There’s been a tsunami of new listed funds over the last couple of months. One that could end up becoming a core investment idea for the long-term, adventurous investor is ScotGems (LSE: SGEM). The Scot bit is a slight distraction – the Gems bit is the crucial moniker on this investment trust.
Gems refer to global emerging markets (EMs), in this case with an emphasis on smaller companies. The asset manager behind this fund is Edinburgh-based Stewart Investors, an outgrowth of the much larger First State Investment. ScotGems is a play on global small-cap equities. You’re getting an experienced management team who will invest in a concentrated portfolio of 20-30 stocks with market capitalisations below $2.5bn and, initially at least, a bias towards Asia-Pacific.

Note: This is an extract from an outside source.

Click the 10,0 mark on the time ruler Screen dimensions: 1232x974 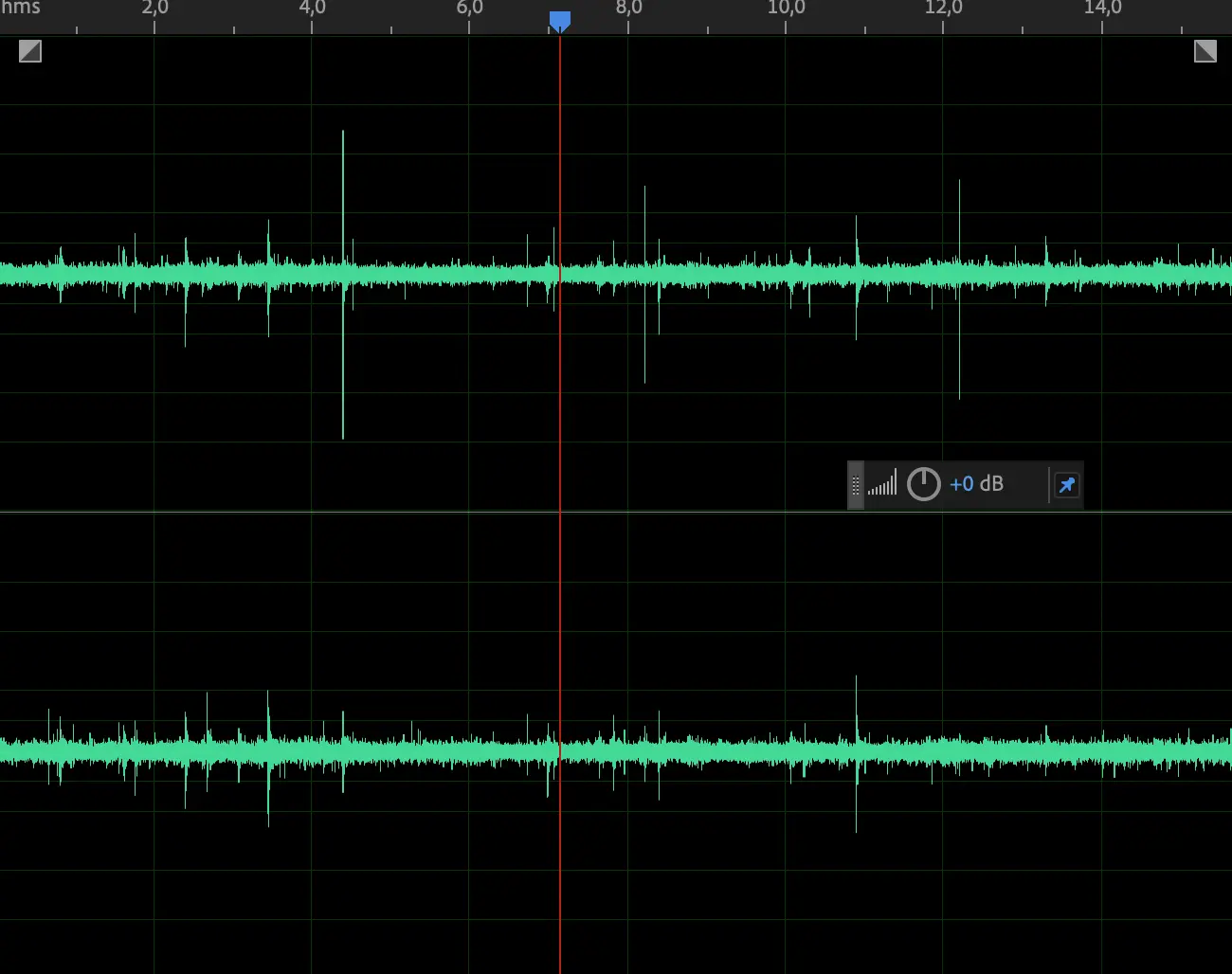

Stewart Investors focuses on small-cap companies with strong franchises and balance sheets. Of course, every EM equity manager says they invest in carefully selected quality businesses, but with Stewart Investors you have a firm that has a great track record of doing precisely that.
We don’t yet know how the portfolio will take shape, but if the Stewart unit trusts (admittedly large-cap-focused) are anything to go by, you’ll get a tilt towards consumer businesses and places such as India. I’d also expect mainland China to be largely absent from the portfolio.

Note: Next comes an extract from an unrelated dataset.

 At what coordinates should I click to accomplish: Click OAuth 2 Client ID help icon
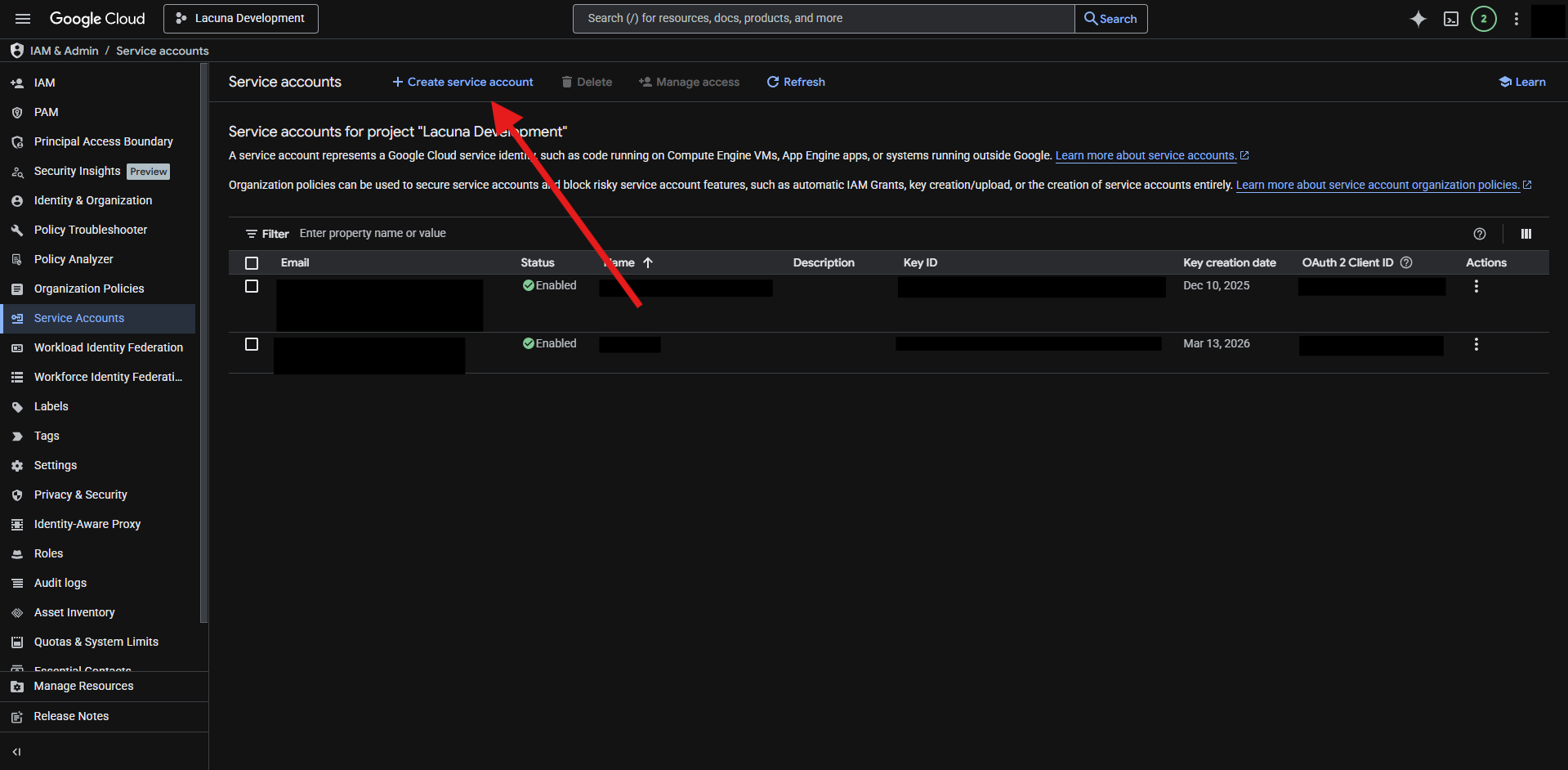click(1406, 262)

EM small-cap funds run by rivals such as Templeton, JPMorgan and Somerset Capital all have a similar bias towards the consumer sector (and financials) and markets such as India, South Korea and South Africa. The nearest equivalent investment trusts are Aberdeen’s Asian Smaller Companies Trust and Scottish Oriental Smaller Cos.

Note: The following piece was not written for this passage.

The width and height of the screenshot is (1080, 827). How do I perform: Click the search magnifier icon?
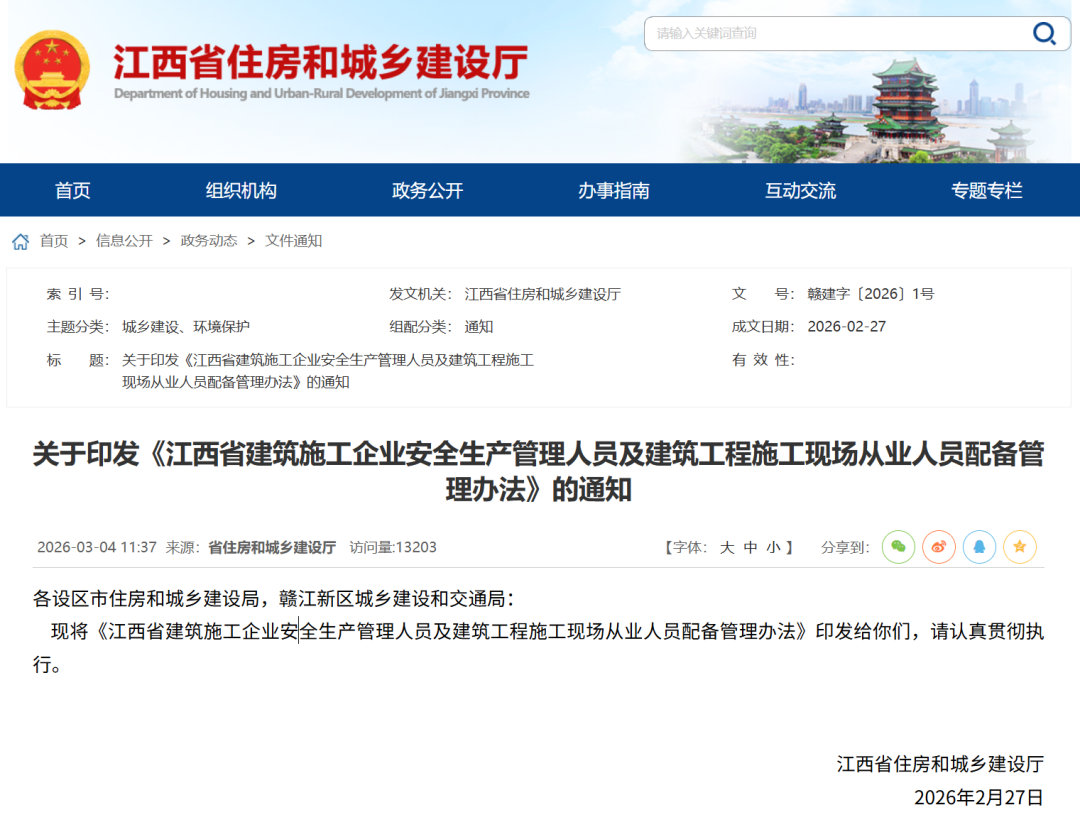pyautogui.click(x=1045, y=33)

ScotGems differentiates itself from the latter two by being global in scope, although it is still likely to have an Asia Pacific tilt. There’s little difference in fees between ScotGem and its listed peers – ScotGem charges 1% in annual management charges, as does Aberdeen, while sibling fund Scottish Oriental charges a lower 0.75%, but has a 10% performance fee. All these trusts are generally a fair bit cheaper than their unit-trust peers.
For me, the big opportunity is that if you are going to invest in EMs, you should consider some exposure to small caps. For the extra volatility of small caps, you should expect to pick up some extra return – although be prepared for a very volatile long-term ride.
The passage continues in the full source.